> [Excerpted passage]
begin

Although ‘portmanteau’ tests detect no evidence of significant autocorrelation in the residuals from (1), a more detailed analysis of the autocorrelation structure of the prediction errors \({v}_{t}={x}_{t}-{\widehat{x}}_{t}\) may provide information on whether there is any evidence of cycles in rainfall greater than the seasonal period of 12 months. Figure 5 plots the sample autocorrelations of \({v}_{t}\) up to 72 lags (six years). While few are statistically significant, there might be an indication of some weak cyclical pattern in this correlogram.
To investigate further, a smoothed periodogram of \({v}_{t}\) was computed and is shown in Fig. 6, for frequencies up to the seasonal frequency of \(1/12=0.0833\) radians (a Bartlett, 1950, kernel was employed with a bandwidth of 50 in the computation). This shows weak evidence of a broad peak in the range of roughly 0.3–0.4 radians, or approximately 24 to 36 months, but no evidence of longer cycles, such as those associated with the 11-year sunspot cycle, for example. This is consistent with a cycle of 2.1–2.4 years found using spectral and filter analysis by Tabony (1979) for an earlier long rainfall record for England and Wales.

end

> [Material provided]
begin

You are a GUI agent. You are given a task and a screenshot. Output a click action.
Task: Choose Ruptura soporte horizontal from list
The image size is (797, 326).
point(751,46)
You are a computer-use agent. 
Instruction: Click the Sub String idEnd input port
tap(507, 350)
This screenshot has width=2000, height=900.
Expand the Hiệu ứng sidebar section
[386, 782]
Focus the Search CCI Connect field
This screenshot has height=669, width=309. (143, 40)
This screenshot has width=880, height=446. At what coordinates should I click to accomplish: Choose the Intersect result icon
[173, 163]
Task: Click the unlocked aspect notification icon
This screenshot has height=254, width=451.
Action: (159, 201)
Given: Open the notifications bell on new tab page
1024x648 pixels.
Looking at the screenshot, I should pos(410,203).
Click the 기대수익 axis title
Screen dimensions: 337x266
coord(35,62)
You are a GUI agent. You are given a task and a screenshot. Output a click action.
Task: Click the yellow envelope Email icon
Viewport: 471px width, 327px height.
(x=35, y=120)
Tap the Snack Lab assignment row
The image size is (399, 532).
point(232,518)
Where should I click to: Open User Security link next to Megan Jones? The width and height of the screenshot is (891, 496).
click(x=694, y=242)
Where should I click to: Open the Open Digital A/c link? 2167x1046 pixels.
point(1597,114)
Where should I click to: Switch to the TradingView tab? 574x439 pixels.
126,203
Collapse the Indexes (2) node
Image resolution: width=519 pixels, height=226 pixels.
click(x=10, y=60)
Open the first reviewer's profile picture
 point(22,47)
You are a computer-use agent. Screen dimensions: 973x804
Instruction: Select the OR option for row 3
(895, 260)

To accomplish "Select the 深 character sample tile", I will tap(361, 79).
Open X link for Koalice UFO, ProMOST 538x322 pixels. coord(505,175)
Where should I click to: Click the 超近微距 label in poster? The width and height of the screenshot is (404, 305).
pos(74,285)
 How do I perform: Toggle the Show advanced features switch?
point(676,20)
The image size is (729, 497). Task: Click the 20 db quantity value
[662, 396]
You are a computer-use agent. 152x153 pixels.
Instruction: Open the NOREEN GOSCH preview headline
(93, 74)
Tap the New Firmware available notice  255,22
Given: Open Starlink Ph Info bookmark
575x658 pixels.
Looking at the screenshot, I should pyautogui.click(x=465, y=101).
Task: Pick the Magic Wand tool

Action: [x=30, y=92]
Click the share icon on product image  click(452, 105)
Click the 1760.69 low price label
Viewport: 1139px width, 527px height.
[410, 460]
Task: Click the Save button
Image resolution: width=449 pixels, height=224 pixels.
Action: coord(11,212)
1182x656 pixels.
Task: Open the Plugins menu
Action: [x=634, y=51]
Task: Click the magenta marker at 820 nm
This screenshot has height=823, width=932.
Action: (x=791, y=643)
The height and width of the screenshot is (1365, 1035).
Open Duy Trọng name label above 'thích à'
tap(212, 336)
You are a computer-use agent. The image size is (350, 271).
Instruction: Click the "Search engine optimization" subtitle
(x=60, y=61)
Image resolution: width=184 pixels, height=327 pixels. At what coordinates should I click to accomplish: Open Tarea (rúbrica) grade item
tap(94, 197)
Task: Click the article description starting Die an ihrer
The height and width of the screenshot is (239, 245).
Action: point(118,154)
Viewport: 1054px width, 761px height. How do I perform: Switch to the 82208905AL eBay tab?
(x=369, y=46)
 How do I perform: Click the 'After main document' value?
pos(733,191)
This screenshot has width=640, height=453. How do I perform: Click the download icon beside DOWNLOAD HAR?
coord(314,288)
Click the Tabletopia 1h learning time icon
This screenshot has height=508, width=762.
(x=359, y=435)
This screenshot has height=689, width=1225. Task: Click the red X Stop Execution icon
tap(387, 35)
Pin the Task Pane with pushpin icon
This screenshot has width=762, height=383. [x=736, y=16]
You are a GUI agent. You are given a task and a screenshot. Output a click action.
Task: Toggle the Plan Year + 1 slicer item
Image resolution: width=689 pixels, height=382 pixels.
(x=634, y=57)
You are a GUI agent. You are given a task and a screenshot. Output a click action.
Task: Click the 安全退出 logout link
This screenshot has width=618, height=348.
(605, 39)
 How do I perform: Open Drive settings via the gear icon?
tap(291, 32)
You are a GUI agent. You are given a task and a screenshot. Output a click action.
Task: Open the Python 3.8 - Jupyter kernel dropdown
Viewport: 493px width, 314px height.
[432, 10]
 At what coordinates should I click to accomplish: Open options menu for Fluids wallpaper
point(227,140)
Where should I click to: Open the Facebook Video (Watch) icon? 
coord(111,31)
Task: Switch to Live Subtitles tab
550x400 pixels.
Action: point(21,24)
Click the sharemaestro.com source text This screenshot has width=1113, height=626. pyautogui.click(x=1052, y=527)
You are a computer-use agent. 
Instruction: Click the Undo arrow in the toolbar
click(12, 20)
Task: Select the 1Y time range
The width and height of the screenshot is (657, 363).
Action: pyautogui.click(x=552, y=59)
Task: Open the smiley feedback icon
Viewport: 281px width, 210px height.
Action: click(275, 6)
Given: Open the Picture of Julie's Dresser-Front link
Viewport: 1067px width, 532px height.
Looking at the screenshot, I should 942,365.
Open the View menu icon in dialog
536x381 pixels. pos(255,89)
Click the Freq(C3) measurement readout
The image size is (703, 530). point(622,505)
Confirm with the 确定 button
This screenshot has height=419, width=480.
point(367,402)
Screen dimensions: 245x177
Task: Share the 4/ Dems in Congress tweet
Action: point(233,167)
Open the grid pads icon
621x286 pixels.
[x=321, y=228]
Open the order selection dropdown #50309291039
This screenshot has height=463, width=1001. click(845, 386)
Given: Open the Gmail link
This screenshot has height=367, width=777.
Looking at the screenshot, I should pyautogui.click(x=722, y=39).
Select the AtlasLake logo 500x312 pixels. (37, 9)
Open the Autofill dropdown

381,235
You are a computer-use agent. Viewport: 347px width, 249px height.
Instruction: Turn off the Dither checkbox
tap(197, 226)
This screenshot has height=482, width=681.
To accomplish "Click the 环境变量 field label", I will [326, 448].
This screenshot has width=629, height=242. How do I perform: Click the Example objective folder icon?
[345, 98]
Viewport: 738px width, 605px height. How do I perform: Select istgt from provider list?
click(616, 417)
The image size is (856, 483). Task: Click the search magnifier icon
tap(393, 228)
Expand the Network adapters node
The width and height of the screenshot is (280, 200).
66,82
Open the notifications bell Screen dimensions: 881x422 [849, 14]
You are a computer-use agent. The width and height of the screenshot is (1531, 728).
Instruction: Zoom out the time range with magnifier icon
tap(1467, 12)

end

> [Problems]
a) Transcribe the passage on rainfall cycles from "To investigate further, a" up to and including "England and Wales.".
b) Go on with the passage on rainfall cycles, starting after its final sentence.

> [Task answers]
a)
To investigate further, a smoothed periodogram of \({v}_{t}\) was computed and is shown in Fig. 6, for frequencies up to the seasonal frequency of \(1/12=0.0833\) radians (a Bartlett, 1950, kernel was employed with a bandwidth of 50 in the computation). This shows weak evidence of a broad peak in the range of roughly 0.3–0.4 radians, or approximately 24 to 36 months, but no evidence of longer cycles, such as those associated with the 11-year sunspot cycle, for example. This is consistent with a cycle of 2.1–2.4 years found using spectral and filter analysis by Tabony (1979) for an earlier long rainfall record for England and Wales.

b)
A band-pass filter that passes all cycles between these lower and upper bounds was used to extract a cyclical component from \({v}_{t}\). The filter used was the full sample asymmetric filter of Christiano and Fitzgerald (2003), which has the important advantages here that a cycle may be extracted for all observations, rather than some being lost at the start and, more relevantly, at the end of the rainfall record, and that the moving average weights used in constructing the filter are not fixed but depend on \(t\), so that the cycle adjusts to local data conditions, again important here given the length of the series, 185 years.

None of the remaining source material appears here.